FIND: difFerential chromatin INteractions Detection using a spatial Poisson process(Genome Reseach)
Polymer-based simulations and experimental studies indicate the existence of a spatial dependency between the adjacent DNA fibers involved in the formation of chromatin loops. However, the existing strategies for detecting differential chromatin interactions assume that the interacting segments are spatially independent from the other segments nearby. To resolve this issue, we developed a new computational method, FIND, which considers the local spatial dependency between interacting loci.

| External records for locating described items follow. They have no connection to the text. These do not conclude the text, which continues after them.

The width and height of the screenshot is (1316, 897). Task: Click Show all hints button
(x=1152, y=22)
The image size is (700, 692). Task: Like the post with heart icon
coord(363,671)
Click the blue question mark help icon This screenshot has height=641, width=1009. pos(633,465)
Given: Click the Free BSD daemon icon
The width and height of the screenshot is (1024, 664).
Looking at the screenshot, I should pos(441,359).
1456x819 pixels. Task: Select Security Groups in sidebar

FIND uses a spatial Poisson process to detect differential chromatin interactions that show a significant difference in their interaction frequency and the interaction frequency of their neighbors. Simulation and biological data analysis show that FIND outperforms the widely used count-based methods and has a better signal-to-noise ratio.
Metaviz: interactive statistical and visual analysis of metagenomic data（Nucleic Acids Research）
Large studies profiling microbial communities and their association with healthy or disease phenotypes are now commonplace. Processed data from many of these studies are publicly available but significant effort is required for users to effectively organize, explore and integrate it, limiting the utility of these rich data resources. Effective integrative and interactive visual and statistical tools to analyze many metagenomic samples can greatly increase the value of these data for researchers. We present Metaviz, a tool for interactive exploratory data analysis of annotated microbiome taxonomic community profiles derived from marker gene or whole metagenome shotgun sequencing. Metaviz is uniquely designed to address the challenge of browsing the hierarchical structure of metagenomic data features while rendering visualizations of data values that are dynamically updated in response to user navigation. We use Metaviz to provide the UMD Metagenome Browser web service, allowing users to browse and explore data for more than 7000 microbiomes from published studies. Users can also deploy Metaviz as a web service, or use it to analyze data through the metavizr package to interoperate with state-of-the-art analysis tools available through Bioconductor. Metaviz is free and open source with the code, documentation and tutorials publicly accessible.